Turbulent burning rates of gasoline components, Part 1 – Effect of fuel structure of C6 hydrocarbons

Measurements of laminar and turbulent burning velocities have been made for premixed hydrocarbon-air flames with six carbon atoms including unsaturated, branched and cyclic molecules. The seven different fuels studied were n-hexane, 1-hexene, 1-hexyne, 2,2 dimethyl butane, 2 methyl pentane (isohexane), cyclohexane and cyclohexene. The tests were performed in a constant volume, optically accessed spherical bomb, with the use of the schlieren technique and a high-speed camera. The deflagrations were initiated at elevated pressure and temperature of 0.5 MPa and 360 K, where burning velocity data is relatively sparse, under laminar and turbulent conditions with rms turbulent velocities of 2 and 6 m/s and for equivalence ratios of 0.78–1.67. The primary objective of this work was to compare the turbulent burn rates of the different fuel–air mixtures; the laminar burning velocities were used to interpret the turbulent data.

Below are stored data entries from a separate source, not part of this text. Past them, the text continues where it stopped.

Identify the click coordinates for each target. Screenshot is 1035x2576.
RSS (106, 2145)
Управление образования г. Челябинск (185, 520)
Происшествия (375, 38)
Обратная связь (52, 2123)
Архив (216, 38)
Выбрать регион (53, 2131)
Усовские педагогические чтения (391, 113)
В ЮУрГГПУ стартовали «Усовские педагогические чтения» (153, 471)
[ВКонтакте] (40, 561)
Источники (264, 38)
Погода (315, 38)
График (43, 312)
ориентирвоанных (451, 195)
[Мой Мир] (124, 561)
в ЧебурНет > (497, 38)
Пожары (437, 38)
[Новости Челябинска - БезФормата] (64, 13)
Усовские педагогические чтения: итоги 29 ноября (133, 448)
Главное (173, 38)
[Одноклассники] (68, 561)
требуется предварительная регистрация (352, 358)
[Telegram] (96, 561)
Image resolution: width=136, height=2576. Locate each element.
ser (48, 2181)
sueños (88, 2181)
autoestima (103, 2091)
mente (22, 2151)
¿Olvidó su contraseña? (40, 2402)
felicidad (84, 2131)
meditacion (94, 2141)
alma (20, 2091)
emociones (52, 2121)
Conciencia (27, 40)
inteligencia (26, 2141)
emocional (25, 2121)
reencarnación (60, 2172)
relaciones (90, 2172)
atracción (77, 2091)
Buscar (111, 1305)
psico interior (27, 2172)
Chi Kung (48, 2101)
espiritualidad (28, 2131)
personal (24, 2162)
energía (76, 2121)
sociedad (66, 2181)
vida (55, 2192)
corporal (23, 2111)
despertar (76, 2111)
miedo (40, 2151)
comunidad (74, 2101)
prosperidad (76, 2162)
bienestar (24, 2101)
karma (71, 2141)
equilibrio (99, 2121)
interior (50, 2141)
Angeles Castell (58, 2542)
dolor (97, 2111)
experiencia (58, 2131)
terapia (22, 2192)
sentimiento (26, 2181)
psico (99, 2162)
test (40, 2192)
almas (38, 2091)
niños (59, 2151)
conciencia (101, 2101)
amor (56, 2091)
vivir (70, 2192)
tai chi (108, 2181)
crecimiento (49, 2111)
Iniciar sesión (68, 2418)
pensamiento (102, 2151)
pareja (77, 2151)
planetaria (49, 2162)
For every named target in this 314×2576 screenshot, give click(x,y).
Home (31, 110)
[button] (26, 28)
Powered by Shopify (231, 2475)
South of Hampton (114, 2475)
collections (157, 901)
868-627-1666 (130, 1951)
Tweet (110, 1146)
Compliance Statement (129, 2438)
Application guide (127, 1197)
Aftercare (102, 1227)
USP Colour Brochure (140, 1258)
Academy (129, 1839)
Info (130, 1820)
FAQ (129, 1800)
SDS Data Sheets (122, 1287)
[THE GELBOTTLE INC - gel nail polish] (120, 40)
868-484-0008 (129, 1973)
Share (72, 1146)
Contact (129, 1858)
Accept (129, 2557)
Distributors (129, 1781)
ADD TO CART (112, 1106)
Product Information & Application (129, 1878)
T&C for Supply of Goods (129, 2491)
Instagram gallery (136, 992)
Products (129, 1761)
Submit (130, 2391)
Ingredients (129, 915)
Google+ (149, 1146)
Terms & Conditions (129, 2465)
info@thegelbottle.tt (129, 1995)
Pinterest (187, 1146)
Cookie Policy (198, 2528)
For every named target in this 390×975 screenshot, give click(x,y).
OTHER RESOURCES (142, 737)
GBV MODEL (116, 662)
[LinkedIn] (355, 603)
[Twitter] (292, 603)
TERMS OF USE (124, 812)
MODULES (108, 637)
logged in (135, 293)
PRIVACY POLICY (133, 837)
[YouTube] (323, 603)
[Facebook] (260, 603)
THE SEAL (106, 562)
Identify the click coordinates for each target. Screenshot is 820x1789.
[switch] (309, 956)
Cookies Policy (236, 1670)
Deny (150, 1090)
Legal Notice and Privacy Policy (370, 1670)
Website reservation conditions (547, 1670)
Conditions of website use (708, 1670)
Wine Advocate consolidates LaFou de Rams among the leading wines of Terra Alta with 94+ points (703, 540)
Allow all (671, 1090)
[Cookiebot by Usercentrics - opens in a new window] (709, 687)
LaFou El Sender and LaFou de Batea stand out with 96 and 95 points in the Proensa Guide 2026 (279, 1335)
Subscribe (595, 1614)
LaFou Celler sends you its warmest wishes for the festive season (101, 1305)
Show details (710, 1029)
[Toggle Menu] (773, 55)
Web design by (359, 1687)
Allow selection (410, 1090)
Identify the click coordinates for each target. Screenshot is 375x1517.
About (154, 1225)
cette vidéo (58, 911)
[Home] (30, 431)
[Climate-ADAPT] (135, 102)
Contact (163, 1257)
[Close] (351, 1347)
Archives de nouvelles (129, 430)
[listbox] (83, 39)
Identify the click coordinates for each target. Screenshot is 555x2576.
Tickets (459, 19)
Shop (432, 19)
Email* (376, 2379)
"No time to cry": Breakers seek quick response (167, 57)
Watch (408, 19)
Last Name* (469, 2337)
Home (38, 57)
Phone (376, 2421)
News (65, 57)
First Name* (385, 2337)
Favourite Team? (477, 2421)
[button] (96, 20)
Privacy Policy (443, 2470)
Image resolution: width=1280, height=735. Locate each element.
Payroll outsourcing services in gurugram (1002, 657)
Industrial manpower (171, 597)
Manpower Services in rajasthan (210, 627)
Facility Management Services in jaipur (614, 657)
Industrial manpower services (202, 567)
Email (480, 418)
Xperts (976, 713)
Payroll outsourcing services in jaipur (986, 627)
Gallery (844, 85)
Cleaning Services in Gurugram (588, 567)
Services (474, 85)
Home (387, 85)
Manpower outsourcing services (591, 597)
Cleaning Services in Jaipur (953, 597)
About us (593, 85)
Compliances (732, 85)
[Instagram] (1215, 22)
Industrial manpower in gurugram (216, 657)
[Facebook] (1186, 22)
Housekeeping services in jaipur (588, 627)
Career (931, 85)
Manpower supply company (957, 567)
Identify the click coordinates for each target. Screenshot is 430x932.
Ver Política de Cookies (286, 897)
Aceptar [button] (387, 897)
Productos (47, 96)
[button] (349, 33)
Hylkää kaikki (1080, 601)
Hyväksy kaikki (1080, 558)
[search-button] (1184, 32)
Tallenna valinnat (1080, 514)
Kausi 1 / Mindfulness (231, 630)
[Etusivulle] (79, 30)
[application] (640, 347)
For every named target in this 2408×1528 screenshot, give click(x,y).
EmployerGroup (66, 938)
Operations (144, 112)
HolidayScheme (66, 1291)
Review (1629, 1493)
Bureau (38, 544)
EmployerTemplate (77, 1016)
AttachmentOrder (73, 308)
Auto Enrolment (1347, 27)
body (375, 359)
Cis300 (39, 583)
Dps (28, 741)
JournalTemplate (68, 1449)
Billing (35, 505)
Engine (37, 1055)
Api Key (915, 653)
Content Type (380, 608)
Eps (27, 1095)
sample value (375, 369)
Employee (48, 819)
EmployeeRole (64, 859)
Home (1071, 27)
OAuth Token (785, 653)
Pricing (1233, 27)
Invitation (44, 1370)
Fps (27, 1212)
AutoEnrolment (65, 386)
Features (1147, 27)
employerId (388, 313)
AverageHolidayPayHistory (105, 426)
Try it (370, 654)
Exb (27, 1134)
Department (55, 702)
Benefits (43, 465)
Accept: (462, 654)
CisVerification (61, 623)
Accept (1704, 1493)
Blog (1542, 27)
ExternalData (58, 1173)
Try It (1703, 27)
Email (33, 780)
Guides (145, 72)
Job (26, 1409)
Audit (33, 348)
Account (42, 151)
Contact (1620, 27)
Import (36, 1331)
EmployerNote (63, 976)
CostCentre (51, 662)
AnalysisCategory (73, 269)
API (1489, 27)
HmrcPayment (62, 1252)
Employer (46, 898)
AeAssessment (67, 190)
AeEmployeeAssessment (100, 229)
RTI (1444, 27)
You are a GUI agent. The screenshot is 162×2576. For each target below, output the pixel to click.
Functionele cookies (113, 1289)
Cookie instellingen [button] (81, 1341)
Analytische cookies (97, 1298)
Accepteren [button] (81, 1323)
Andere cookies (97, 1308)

The ranking of the laminar burning velocity was overall found to be 1-hexyne > cyclohexene > 1-hexene > cyclohexane > n-hexane > 2-methyl pentane > 2,2 dimethyl butane for the range of equivalence ratios tested. The ranking was found to be the same for the turbulent burn rate measurements, particularly so for the slowest and fastest fuels. As the rms turbulent velocity increased the relative differences between the fuels were found to generally increase for lean mixtures, remain similar around stoichiometric equivalence ratio and decrease for rich mixtures. This behaviour was linked to the sensitivity of turbulent flames to stretch and thermo-diffusive stability.